Here’s where I come in. The youngin’. The one that wasn’t frantically writing code for the hot new tech, Gigabit Ethernet. That’s right, we were thinking about that over a decade ago. And that’s how I spent the next week. Staring at a network dump, slowly losing my grip on reality as I became those goddamned packets. Be. The. Packet. Flow like the packet. Ask yourself, am I good packet? Deep in one of these sessions something clicked. What the heck was an address of 0.0.0.0 doing in there. That’s not how IP works. You come from somewhere, packet. Well at least that’s not how it works on a good day. I am a bad packet.
So what kind of shenanigans was this packet getting up to? It was an NTP packet. The printer wanted to know what time it was.

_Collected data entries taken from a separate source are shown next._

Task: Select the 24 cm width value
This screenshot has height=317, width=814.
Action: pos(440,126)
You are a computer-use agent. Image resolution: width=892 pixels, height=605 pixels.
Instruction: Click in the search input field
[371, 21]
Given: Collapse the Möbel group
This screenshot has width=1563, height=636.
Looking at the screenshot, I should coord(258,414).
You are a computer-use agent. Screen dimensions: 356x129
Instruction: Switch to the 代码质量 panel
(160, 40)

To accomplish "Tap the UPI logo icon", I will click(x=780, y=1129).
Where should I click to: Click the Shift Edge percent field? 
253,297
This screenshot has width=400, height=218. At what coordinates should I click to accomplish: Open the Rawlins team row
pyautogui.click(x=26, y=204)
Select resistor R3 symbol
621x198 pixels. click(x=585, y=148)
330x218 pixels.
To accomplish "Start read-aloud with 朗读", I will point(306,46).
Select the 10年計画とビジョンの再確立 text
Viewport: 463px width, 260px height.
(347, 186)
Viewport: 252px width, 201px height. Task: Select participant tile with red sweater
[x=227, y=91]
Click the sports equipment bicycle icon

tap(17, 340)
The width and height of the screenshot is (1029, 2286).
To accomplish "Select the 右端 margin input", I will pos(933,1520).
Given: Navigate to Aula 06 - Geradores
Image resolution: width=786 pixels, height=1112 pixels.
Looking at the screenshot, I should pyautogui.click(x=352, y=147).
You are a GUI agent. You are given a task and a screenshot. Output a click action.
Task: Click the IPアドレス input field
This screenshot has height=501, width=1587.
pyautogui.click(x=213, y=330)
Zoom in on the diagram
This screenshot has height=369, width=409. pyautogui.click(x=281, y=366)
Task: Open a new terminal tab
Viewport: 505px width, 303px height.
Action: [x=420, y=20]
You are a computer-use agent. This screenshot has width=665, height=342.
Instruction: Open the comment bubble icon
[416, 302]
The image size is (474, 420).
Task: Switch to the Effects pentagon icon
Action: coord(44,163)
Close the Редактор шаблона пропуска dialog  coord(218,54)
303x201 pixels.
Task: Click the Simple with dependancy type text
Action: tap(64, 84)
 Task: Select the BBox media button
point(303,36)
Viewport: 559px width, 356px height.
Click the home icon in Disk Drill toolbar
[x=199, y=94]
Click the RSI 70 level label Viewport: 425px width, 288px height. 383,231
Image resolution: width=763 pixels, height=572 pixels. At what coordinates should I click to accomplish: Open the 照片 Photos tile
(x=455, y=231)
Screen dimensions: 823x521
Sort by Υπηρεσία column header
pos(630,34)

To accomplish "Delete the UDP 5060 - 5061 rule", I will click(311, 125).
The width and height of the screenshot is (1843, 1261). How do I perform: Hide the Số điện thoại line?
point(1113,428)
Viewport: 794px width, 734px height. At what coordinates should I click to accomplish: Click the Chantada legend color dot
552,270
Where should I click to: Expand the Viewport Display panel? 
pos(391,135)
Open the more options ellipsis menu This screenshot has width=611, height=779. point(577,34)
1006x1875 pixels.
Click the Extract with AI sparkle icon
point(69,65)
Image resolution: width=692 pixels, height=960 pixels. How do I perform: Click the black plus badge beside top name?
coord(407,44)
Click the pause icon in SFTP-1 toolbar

It said:
Hi good sirs, might you know the time?
But it didn’t ask one good sir in particular, it asked everyone. And it did it in such a way that it was more like:
Hi good sirs, might you know the time? Also why don’t you contemplate Zeno’s paradox for a while and just go ahead and crash.
Okay, I found a bad packet. But why would we crash?
Some more background: You want to send out a network message, the standard way is to say: gimme a sendin’ thing on address zero. That meant I want to send stuff from this computer, just plug in it’s address as return-to-sender because I’m too lazy figure it out. Well on this unique snowflake of a machine, saying gimme the sendin’ thing on address zero actually plugged in the return address of zero, literally 0, which shouldn’t happen, but it was a only printer and we shouldn’t put such high hopes on them.
That’s my theory at least. I whip up a program in Java that sends a, raw, hand crafted packet — thus getting around the rules that say: “For goodness sake, no, you can’t send a packet with a return address of zero” — punt it at one of our test machines, scamper into the lab to see that bad boy whirring like crazy. Hells yeah, I figured it out. But now what do we do?
As part of our contract with our real-time OS vendor we had the source code. This means I can dig in to the underlying code of the network stack, the piece that was most likely choking on that little rapscallion of a packet. It should be noted I am not a kernel hacker at this point. I’m not even a kernel hacker now, I mean I guess technically I’ve done it once so now I am, but don’t hold me to that. I spelunk through the networking code, it’s about as exciting as you think, and finally find a spot where lo and behold processing a packet with a return address of zero is going to give you a very bad no good time.
So I add a if (0) goto the great trashbin in the sky. Seriously, basically one line. I wrote one line to fix my 2 week journey through madness. Not to worry aspiring programmers! You’ll almost always get something worse: later on in life I got to play the week-staring-at-code-fixed-by-removing-exactly-1-character game. That was super fun!
And then it’s pretty simple. I compile that one file, replace it in our OS library, get it into our core build and move on with life. That’s it. Just walk away.
Hopefully that vendor fixed things along the way, it’s been over a decade, our snapshot of the code was pretty old, so I don’t feel too bad telling the story.
Coda: Now that I think about it, that poor printer must never have known the actual time, tirelessly sending out NTP requests and never getting a response. A miserable, unloved existence. And for that I am thankful.